As we continue using Eucharistic Prayer 1 from Enriching Our Worship 1, I thought I’d continue reflecting on pieces of that Eucharistic Prayer. Every Eucharistic Prayer is a “thanksgiving” that re-tells the story of salvation. After blessing God for creation, the prayer takes us into the spiritual betrayal of the Garden of Eden:
But we failed to honor your image
in one another and in ourselves;
we would not see your goodness in the world around us;
and so we violated your creation,
abused one another,
and rejected your love.
This is as good a definition as any other of “sin.” God created us human beings in God’s own image, as bearers of the divine characteristics of compassion, creativity, and love. But we have, in oh so many ways, failed to honor that image, in ourselves and in one another. This is what “sin” is. Sin is not, as the grocery-store checkout magazines would have you believe, a matter of pleasure; there’s no such thing as a “sinfully-good chocolate cake.” Nor is sin a matter of moral rules and regulations, of things A, B, and C that you must do, and things X, Y, and Z that you must not do. “Sin” is an unfortunate reality of the human condition, an affliction and a distortion in which we do not treat ourselves, or one another, or creation, or even God the way they ought to be treated. I love Billy Joel as much as the next guy, but “I’d rather laugh with the sinners than cry with the saints” just makes no sense, at least from a Protestant point of view: every one of us is, as Martin Luther used to say, simul iustus et peccator; simultaneously righteous and a sinner. Especially in a world in which our future is threatened by climate change and our clothes are made in sweatshops, all of us are inextricably caught up in systems of human invention that violate God’s creation and abuse one another… and that’s not to mention our dozens of daily, petty sins, our gossip and resentment, our rudeness and self-centeredness and all the rest. (You can’t tell me that these aren’t real; I drive around Boston, too.)
And yet God continues, always, to love us and guide us. As the prayer continues:
Yet you never ceased to care for us,
and prepared the way of salvation for all people.

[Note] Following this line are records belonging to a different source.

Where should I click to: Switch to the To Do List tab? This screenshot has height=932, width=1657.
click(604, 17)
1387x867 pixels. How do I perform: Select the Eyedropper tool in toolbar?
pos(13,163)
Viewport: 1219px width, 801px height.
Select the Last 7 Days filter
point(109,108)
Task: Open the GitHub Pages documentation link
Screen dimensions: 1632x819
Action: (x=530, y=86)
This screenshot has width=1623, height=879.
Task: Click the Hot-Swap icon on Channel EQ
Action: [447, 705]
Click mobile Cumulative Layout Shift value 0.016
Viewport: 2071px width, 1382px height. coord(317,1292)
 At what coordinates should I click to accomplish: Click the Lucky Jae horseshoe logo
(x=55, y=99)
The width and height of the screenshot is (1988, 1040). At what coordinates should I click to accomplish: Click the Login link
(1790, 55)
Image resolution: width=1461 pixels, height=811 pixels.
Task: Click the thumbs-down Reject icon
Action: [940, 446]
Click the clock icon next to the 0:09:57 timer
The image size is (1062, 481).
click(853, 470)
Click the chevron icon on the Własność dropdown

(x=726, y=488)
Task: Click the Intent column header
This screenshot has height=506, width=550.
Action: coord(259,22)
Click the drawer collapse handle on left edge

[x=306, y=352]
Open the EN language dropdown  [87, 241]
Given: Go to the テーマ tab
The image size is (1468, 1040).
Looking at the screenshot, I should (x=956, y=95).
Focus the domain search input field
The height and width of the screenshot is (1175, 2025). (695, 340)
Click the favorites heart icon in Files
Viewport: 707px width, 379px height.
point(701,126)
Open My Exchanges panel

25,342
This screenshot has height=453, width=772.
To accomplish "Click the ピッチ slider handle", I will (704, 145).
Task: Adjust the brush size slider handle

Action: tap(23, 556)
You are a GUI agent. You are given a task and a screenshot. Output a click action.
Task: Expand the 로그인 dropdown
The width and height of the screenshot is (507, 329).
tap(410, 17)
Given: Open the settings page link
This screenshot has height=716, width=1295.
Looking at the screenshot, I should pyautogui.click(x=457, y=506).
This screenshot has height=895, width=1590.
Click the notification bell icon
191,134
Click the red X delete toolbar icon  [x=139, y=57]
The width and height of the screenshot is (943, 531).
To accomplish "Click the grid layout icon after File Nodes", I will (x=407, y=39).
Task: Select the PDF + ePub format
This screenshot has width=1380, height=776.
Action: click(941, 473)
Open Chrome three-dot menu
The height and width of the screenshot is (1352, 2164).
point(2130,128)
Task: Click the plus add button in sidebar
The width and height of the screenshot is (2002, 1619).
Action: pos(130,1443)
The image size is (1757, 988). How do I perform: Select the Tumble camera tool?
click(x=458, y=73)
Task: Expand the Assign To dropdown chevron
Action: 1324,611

In it all and through it all, God continues to care for us, to love us, and to lead us toward a different reality. God plants the seeds of a kingdom among us that’s different from the kingdoms of the world, and waits for it to grow. God gives us the good news that there is another way, and invites us to follow it. God forgives us all our sins, small and large, and draws us into wholeness of life.
The story of the prayer doesn’t end here, with this frank admission of our failings. The Christian story should never end here, with judgment or condemnation. And the way we talk to and talk about one another should never end there either. We are not simple creatures. We are always mixed. We are, each one of us, both laughing sinners and crying saints; full of good intentions and inevitable failings, and always, always loved by God.